Dataset rows:
════════════════
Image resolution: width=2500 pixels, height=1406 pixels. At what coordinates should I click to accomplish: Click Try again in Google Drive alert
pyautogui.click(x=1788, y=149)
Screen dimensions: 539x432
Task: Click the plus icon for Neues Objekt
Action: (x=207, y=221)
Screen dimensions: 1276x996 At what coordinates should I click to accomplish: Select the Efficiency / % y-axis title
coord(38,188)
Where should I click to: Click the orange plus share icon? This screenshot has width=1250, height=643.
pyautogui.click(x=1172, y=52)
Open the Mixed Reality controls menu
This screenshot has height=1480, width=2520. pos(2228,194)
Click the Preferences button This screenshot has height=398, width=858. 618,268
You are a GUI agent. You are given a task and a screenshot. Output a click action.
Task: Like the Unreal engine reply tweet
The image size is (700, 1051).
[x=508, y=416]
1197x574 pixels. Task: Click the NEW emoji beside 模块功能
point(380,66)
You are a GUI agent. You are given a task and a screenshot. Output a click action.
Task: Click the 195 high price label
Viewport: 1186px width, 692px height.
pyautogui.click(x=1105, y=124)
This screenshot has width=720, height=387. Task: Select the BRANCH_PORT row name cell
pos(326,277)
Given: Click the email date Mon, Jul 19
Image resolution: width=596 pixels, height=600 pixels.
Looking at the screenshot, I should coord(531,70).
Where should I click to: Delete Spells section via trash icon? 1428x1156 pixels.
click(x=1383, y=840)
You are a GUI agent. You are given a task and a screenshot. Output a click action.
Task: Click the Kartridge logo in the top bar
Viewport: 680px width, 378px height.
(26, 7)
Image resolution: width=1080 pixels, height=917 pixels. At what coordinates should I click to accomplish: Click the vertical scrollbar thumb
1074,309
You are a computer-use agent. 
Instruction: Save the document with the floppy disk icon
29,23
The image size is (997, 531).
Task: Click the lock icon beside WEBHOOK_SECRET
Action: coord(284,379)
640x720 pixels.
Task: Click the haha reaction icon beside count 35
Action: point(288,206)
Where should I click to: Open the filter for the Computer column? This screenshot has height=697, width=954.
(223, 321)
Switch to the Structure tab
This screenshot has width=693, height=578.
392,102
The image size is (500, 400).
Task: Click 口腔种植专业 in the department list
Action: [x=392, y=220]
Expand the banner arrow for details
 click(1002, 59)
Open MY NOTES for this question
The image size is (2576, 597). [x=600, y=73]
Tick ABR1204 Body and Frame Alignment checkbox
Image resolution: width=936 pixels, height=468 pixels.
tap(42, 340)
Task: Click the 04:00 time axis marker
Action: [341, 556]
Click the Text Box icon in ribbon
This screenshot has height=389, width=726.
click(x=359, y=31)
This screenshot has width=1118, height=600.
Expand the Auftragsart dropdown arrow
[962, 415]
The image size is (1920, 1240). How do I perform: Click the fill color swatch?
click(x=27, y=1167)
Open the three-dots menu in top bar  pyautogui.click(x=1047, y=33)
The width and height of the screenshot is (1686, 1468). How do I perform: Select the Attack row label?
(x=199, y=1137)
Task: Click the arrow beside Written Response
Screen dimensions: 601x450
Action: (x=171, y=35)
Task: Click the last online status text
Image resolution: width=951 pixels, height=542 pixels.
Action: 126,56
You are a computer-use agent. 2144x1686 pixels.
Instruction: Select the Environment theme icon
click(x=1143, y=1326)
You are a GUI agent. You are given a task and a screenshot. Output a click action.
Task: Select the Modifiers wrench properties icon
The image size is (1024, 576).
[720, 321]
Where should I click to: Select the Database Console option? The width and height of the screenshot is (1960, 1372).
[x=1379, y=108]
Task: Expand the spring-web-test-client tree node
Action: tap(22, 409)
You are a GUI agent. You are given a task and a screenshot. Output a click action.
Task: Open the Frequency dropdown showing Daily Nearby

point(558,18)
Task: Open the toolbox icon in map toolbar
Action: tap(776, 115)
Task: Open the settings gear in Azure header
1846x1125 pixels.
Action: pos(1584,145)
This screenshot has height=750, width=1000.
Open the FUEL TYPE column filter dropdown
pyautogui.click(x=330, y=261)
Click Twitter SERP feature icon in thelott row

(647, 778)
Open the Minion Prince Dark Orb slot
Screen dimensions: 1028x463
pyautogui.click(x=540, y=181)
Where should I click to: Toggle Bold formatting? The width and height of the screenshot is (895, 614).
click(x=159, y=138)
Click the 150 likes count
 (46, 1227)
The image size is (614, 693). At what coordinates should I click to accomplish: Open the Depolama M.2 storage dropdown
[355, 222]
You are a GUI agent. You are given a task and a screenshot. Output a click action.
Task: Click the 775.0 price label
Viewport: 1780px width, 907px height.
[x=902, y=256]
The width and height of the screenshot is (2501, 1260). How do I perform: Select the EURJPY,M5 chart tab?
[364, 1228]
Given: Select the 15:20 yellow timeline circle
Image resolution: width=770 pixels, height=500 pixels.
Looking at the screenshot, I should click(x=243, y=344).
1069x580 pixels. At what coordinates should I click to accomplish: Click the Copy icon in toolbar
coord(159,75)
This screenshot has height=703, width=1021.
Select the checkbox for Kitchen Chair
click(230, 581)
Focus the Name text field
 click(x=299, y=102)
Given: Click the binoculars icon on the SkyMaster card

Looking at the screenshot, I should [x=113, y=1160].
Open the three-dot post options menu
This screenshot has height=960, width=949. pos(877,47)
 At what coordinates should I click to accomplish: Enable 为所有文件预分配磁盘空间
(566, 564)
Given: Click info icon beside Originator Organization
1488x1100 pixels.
════════════════
Problem:
Transcribe the items verbatim, from the line containing "Focus the Name text field" through the last line of the items.

Full answer:
Focus the Name text field
 click(x=299, y=102)
Given: Click the binoculars icon on the SkyMaster card

Looking at the screenshot, I should [x=113, y=1160].
Open the three-dot post options menu
This screenshot has height=960, width=949. pos(877,47)
 At what coordinates should I click to accomplish: Enable 为所有文件预分配磁盘空间
(566, 564)
Given: Click info icon beside Originator Organization
1488x1100 pixels.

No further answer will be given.